Wash the sample using acetone, IPA, and deionized water and bake on a hot plate at 75 degrees Celsius for 30 minutes. Apply the third photolithography process using mask C to pattern the passivation photoresist layer to protect the underlying graphene on the substrate. Use the same process parameters as previously mentioned, including spinning with positive photoresist, curing the sample, and developing with photoresist developer.

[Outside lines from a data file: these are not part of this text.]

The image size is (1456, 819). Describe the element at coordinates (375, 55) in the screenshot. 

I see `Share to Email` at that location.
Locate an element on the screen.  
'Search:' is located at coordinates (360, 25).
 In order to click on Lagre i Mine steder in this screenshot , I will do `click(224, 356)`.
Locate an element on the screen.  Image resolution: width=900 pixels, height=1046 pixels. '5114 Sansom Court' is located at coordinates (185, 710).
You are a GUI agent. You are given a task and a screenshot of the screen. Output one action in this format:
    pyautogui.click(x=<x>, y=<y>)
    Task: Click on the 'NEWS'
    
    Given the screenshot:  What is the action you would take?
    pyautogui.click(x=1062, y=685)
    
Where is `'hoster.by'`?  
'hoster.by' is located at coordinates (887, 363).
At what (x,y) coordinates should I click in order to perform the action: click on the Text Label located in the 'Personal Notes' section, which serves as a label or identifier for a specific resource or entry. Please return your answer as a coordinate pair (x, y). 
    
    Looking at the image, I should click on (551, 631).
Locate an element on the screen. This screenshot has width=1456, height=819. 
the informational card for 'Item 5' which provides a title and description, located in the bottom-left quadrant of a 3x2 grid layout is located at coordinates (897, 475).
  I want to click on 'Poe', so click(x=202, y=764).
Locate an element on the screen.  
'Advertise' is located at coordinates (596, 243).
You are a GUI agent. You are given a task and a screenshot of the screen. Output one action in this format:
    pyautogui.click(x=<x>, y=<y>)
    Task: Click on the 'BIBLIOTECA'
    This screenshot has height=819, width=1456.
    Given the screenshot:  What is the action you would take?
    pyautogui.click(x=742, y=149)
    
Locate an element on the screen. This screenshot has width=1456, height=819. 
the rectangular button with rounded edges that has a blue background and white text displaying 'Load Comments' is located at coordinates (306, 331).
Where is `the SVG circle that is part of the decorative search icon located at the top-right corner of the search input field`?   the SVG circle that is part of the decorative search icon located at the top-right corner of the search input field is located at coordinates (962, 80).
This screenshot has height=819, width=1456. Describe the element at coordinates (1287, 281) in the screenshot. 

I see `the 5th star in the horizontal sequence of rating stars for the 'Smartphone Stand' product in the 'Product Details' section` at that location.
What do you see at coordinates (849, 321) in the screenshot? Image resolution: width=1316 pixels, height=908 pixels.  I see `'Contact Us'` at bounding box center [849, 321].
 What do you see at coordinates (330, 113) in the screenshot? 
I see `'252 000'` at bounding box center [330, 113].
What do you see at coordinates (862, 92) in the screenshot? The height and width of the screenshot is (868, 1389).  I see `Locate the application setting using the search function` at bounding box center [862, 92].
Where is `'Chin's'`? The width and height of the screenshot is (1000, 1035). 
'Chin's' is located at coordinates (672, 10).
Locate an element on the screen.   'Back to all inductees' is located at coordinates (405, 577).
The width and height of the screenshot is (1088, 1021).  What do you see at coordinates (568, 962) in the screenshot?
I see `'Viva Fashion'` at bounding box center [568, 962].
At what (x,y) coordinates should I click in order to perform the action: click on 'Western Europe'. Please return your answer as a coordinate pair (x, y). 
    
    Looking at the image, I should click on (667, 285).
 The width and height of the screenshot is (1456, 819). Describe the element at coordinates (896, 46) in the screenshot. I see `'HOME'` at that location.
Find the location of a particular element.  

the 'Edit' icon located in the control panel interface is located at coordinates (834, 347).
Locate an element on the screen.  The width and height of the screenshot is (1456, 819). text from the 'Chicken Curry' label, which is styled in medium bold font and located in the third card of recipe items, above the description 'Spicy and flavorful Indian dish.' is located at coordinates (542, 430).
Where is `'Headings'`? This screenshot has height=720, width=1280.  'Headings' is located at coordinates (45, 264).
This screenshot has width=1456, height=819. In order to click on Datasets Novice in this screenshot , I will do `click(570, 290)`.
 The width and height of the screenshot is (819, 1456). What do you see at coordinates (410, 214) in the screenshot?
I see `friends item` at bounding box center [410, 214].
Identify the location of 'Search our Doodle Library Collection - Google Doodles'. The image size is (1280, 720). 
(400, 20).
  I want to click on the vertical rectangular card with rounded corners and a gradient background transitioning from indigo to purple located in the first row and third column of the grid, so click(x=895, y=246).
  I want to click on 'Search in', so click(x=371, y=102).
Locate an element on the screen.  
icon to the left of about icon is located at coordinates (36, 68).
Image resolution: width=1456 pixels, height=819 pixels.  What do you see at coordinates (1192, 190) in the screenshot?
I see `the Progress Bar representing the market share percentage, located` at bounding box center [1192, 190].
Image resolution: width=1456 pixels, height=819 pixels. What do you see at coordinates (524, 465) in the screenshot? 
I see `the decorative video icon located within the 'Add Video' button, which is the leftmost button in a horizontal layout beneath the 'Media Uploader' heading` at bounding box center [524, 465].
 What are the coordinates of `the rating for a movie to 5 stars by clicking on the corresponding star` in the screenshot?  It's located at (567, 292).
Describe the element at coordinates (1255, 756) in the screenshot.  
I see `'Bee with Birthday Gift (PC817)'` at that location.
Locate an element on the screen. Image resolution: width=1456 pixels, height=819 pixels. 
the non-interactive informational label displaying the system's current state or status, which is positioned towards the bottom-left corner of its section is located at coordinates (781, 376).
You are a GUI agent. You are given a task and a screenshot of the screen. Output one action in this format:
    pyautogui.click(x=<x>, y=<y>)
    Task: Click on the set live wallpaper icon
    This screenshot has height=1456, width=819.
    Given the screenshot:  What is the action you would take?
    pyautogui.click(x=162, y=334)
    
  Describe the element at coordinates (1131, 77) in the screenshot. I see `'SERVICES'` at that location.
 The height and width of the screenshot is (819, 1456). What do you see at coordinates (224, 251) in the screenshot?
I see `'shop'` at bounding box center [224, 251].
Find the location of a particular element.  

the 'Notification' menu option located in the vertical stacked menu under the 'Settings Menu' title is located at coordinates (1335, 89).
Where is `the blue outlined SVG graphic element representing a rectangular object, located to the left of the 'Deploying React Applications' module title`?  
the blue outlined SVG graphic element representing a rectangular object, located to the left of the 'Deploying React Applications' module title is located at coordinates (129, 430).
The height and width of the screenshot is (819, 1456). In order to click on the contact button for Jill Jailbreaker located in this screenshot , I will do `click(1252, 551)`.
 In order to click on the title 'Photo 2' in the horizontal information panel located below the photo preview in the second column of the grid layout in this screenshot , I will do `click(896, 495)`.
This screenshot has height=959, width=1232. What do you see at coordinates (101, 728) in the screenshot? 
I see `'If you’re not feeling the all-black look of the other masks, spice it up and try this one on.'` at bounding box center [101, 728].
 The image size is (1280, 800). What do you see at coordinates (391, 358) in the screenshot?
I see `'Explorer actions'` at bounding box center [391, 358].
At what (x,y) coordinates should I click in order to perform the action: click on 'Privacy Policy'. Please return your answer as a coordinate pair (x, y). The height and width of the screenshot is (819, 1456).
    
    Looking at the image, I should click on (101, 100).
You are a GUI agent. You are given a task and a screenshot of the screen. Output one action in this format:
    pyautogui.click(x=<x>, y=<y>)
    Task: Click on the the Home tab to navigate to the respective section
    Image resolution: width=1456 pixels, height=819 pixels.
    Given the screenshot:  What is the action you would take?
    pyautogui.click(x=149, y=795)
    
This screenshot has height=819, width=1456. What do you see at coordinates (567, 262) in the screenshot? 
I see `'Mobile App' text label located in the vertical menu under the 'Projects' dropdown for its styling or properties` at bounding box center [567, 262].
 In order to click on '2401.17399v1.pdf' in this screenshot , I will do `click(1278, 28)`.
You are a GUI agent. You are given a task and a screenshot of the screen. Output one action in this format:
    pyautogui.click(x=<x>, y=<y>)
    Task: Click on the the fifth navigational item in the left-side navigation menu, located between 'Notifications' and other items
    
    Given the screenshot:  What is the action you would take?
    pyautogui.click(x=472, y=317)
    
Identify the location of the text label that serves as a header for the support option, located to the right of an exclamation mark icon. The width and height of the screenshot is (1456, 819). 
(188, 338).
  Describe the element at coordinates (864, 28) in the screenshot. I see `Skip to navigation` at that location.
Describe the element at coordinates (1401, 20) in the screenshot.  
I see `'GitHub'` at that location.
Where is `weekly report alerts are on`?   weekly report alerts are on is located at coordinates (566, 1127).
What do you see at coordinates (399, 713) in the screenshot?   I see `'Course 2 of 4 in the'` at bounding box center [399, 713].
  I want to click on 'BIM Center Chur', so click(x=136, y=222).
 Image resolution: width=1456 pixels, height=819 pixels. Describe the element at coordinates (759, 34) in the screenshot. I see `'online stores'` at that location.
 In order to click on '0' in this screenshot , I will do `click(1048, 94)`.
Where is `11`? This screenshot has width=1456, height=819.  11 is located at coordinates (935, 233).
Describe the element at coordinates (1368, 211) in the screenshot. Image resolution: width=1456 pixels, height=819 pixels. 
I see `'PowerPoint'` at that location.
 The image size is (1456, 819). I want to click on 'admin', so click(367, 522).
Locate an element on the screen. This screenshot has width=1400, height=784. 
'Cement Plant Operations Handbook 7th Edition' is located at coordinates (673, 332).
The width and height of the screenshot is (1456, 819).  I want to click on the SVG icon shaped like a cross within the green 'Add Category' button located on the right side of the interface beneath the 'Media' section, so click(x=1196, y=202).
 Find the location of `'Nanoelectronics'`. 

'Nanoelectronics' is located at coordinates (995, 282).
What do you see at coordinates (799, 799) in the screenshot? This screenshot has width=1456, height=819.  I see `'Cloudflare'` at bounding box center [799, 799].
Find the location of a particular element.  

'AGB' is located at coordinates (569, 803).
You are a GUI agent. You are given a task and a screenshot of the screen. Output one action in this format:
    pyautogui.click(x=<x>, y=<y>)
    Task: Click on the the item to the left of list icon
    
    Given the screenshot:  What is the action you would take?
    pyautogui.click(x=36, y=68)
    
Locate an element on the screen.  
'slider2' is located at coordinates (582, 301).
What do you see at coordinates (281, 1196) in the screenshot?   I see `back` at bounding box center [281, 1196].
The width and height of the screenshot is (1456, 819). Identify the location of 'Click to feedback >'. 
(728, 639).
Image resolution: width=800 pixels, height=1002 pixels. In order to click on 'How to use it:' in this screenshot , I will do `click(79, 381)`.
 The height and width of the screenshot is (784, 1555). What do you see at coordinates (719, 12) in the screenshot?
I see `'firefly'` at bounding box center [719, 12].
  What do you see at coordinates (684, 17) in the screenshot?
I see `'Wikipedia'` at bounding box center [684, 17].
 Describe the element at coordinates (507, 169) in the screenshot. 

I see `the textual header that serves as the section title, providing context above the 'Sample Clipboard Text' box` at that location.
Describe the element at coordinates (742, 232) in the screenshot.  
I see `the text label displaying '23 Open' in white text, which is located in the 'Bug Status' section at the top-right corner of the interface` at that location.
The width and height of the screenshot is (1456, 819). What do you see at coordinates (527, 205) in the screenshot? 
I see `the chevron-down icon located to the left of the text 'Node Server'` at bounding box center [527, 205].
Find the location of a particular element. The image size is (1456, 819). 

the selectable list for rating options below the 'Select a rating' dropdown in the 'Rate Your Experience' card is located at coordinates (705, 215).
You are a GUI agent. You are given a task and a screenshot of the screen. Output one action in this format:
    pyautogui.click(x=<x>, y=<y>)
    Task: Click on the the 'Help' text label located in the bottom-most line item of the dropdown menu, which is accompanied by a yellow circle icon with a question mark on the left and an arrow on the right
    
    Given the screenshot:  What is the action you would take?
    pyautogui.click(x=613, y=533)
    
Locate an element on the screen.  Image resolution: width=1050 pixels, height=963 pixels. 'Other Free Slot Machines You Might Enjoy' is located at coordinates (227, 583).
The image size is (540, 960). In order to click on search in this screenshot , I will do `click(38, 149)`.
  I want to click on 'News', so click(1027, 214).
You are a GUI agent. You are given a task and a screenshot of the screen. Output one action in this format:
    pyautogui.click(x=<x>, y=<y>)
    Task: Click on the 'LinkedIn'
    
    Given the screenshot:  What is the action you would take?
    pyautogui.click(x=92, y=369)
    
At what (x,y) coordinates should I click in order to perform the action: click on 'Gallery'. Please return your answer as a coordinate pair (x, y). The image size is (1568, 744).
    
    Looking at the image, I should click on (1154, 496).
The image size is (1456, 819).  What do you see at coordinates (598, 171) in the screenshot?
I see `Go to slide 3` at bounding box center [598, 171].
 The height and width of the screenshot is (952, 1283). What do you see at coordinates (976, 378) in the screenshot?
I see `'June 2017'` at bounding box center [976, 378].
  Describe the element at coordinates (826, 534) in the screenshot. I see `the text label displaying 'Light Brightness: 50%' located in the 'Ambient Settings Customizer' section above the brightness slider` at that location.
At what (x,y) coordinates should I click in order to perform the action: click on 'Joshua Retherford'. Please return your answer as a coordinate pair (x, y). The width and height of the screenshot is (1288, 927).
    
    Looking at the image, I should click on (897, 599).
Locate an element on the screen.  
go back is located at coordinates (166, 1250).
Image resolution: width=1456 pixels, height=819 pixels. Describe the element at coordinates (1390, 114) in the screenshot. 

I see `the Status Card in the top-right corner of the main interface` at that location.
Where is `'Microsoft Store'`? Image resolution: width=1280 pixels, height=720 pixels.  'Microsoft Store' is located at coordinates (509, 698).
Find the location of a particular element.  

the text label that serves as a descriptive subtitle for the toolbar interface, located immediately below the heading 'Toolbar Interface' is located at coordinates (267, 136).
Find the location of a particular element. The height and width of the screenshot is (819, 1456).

Later, immerse the sample in nickel etchant at 60 degrees Celsius for 10 seconds to remove the remaining nickel layer, and then rinse with deionized water and blow dry using nitrogen. Finally, bake the sample on a hot plate at 120 degrees Celsius for 30 minutes. The representative results show the transferred CVD graphene characterized by Raman and atomic force microscopy.
The G peak and the two-dimensional peaks of the Raman image give comprehensive information regarding the existence and the quality of the transferred monolayer graphene. The figure shows EEG FET biosensor integrated with a standard silver in silver chloride reference electrode and a polydimethyl siloxane well for containing the sample. Further, the enlarged view of the graphene channel demonstrates the connection to the source electrode to the ground, the drain, and the gate electrodes to the source.
PBASE, a widely used functionalization reagent for graphene, can be absorbed on graphene surface through a pi-pi interaction without damaging graphene's electrical properties. A 5-prime amino-modified IgG aptamer is conjugated with PBASE by the amide bond linkages between the reactive and hydroxy-6 cinnamide ester in PBASE, and the amine group on the 5-prime end of the IgG aptamer. Bovine serum albumin incubation was used to block the remaining unconjugated sites after rinsing the device with single-strength PBS The figure shows the IgG detection under different electrolyte conditions.
The quality of the graphene is the key to the best performance of this device. So during plasma etching, it needs to be ensured that the plasma does not harm the useful regions of the graphene. Also, the PMMA residues need to be cleaned altogether to get a clean graphene surface.
The functional device shows consistent results in detecting human IgG antibody, so the procedure can be used as a reference to build devices with other nanomaterials to study interface interactions and biosensing.